◆ TO DO ◆
Output the data as it stands. Each line must match exactly.

□ □ □ □ □

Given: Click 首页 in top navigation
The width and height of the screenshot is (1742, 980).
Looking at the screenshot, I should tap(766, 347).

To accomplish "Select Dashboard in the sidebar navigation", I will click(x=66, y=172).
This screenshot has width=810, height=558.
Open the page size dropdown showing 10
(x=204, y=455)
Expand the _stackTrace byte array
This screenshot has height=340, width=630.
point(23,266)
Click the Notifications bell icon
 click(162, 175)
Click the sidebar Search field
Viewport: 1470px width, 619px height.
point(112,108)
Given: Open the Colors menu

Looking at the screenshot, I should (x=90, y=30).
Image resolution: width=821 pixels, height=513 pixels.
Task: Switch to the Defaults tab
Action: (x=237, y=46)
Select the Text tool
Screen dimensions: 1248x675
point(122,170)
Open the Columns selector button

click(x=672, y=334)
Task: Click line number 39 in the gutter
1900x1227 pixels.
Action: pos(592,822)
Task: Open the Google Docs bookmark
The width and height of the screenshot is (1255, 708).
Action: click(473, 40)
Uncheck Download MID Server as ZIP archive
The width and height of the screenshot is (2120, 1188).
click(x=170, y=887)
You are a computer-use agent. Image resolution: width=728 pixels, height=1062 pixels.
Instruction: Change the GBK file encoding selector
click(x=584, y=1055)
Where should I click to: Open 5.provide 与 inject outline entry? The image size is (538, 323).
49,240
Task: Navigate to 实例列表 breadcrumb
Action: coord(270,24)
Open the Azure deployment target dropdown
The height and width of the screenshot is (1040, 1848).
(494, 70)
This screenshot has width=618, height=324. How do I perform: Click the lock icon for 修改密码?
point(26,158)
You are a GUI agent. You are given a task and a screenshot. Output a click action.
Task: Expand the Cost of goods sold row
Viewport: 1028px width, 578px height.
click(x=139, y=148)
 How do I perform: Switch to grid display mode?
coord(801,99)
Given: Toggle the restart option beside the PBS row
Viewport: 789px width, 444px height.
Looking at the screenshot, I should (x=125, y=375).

□ □ □ □ □

◆ EXERCISE RESULT ◆
Given: Click 首页 in top navigation
The width and height of the screenshot is (1742, 980).
Looking at the screenshot, I should tap(766, 347).

To accomplish "Select Dashboard in the sidebar navigation", I will click(x=66, y=172).
This screenshot has width=810, height=558.
Open the page size dropdown showing 10
(x=204, y=455)
Expand the _stackTrace byte array
This screenshot has height=340, width=630.
point(23,266)
Click the Notifications bell icon
 click(162, 175)
Click the sidebar Search field
Viewport: 1470px width, 619px height.
point(112,108)
Given: Open the Colors menu

Looking at the screenshot, I should (x=90, y=30).
Image resolution: width=821 pixels, height=513 pixels.
Task: Switch to the Defaults tab
Action: (x=237, y=46)
Select the Text tool
Screen dimensions: 1248x675
point(122,170)
Open the Columns selector button

click(x=672, y=334)
Task: Click line number 39 in the gutter
1900x1227 pixels.
Action: pos(592,822)
Task: Open the Google Docs bookmark
The width and height of the screenshot is (1255, 708).
Action: click(473, 40)
Uncheck Download MID Server as ZIP archive
The width and height of the screenshot is (2120, 1188).
click(x=170, y=887)
You are a computer-use agent. Image resolution: width=728 pixels, height=1062 pixels.
Instruction: Change the GBK file encoding selector
click(x=584, y=1055)
Where should I click to: Open 5.provide 与 inject outline entry? The image size is (538, 323).
49,240
Task: Navigate to 实例列表 breadcrumb
Action: coord(270,24)
Open the Azure deployment target dropdown
The height and width of the screenshot is (1040, 1848).
(494, 70)
This screenshot has width=618, height=324. How do I perform: Click the lock icon for 修改密码?
point(26,158)
You are a GUI agent. You are given a task and a screenshot. Output a click action.
Task: Expand the Cost of goods sold row
Viewport: 1028px width, 578px height.
click(x=139, y=148)
 How do I perform: Switch to grid display mode?
coord(801,99)
Given: Toggle the restart option beside the PBS row
Viewport: 789px width, 444px height.
Looking at the screenshot, I should (x=125, y=375).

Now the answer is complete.